Are you a professional developer or a professional debuggerer?

Find out by answering the following questions:

o    Do you spend most of your time building software or debugging it?

o    Do you spend a significant amount of time stabilizing the software that you wrote when a build is requested or is your code typically ready at a moment’s notice?

o    Do you spend most of your time debugging your code by launching an application and then putting the application into a state just to test your logic?

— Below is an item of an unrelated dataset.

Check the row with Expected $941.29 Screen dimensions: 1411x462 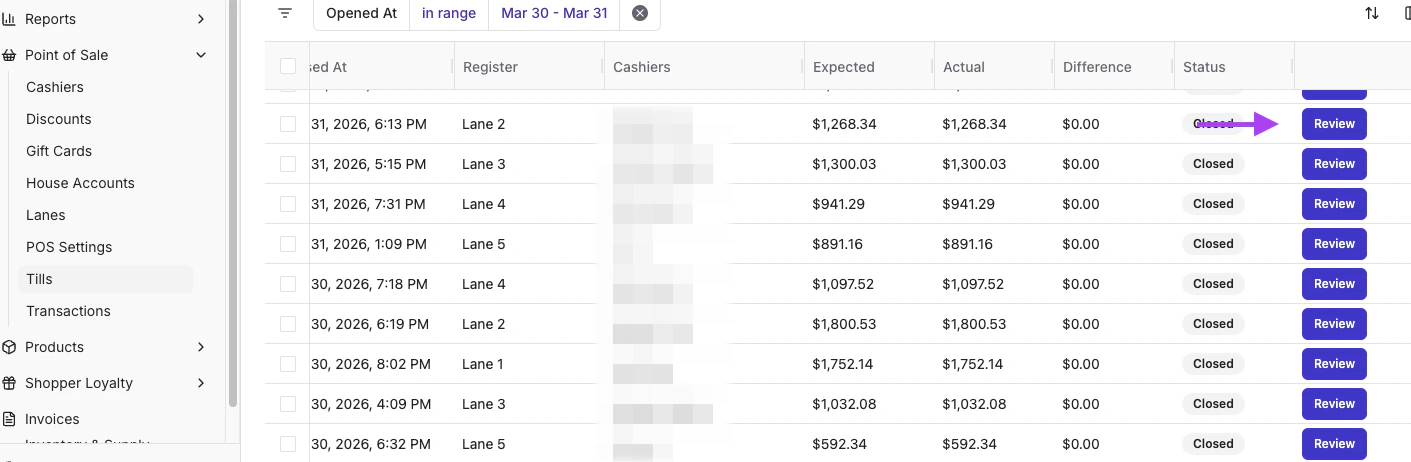[x=288, y=204]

If you have answered yes to any of these questions, then perhaps you are a professional debuggerer.

Professional Debuggerers

I have recognized a problem with the vast majority of programmers within the software industry today. They have limited effectiveness in building lasting software. I think that this breed of programmer should not be called a developer based on a developer’s definition. Hence, they don’t spend a company’s budget actively developing software. However, they do spend a considerable amount of time debugging it. As a result, I hereby declare these set of programmers “Professional Debuggerers”. These programmers are the source to why the majority of software takes so long to build and extend, and are also the prime reason why software gets rejected by the end-user based on quality concerns. This is because they’re not building software at all. Instead they’re routinely spending their company’s budget debugging code instead of developing it.

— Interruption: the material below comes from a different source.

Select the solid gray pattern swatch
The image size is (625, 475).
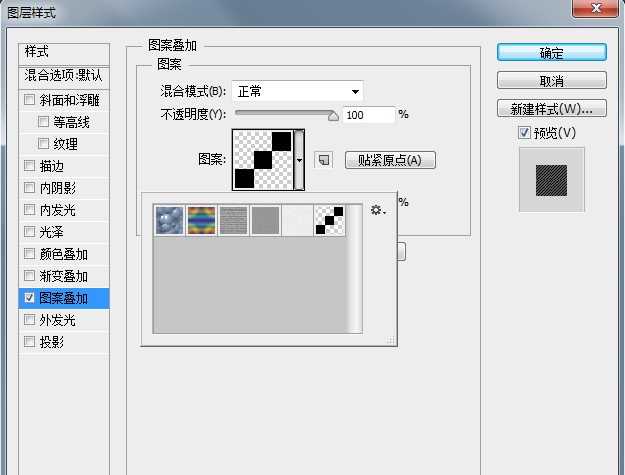[x=265, y=220]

As a consultant, I have worked in a number of software shops and have recognized this anti-pattern. Professional Debuggerers are programmers who have not yet developed the ability to write proven code. It’s kind of ironic how they are fluent in a programming language. However, they are unable to use their programming ability to automate checks and balances in order to validate their code’s integrity. As a result, these programmers tend to spend most of their time debugging code instead of developing it.

Professional Developers

Even though professional debuggerers make up the majority of the industry, there are a limited number of professional developers. These programmers do not spend the majority of their time debugging. Instead, they spend the majority of their time building software. These programmers have grown their ability to write effective automated tests so that they can ensure their codes’ integrity as it evolves. Professional Developers have cultivated a skill to identify breaking changes immediately, within seconds of introducing new code. In addition, they have developed a ritual for writing an automated test for each bug that’s found in their code. As a result, bugs within their software are exposed only one time throughout the software development life cycle or are otherwise caught and handled immediately after resurfacing. This quality control reduces development time and expenses significantly.

Professional Developers are not inclined to first launch an application and then put the application into a state to debug it. Instead, these professionals first attempt to reproduce an anomaly by first writing an automated test to expose the issue. They can then identify the issue and resolve it with confidence that their resolution does not inflict breaking changes to other parts of the system based on existing test automation. If a new unit test that targets an anomaly does not flush out the bug, then developers can resort to launching their application in an effort to identify the root cause of an anomaly.

Professional developers understand that automating checks and balances for their code saves both them and their client frustration, and at the same time, reduces the cost of building and maintaining software. Hence, this is why this breed of programmer is called a professional. They acknowledge that they can write error-prone code and therefore exercise professionalism in implementing checks and balances so that anomalies are identified within milliseconds of introducing new code instead of several minutes, days, weeks, or months. Again, this is what separates professional developers from professional debuggerers.

Conclusion

In conclusion, are you a professional developer or a professional debuggerer?

o    Do you spend most of your time building software or debugging it?

o    Do you spend a significant amount of time stabilizing the software that you write when a build is requested or is your code typically ready at a moment’s notice?

o    Do you spend most of your time debugging your code by launching an application and then putting the application into a state just to test your logic?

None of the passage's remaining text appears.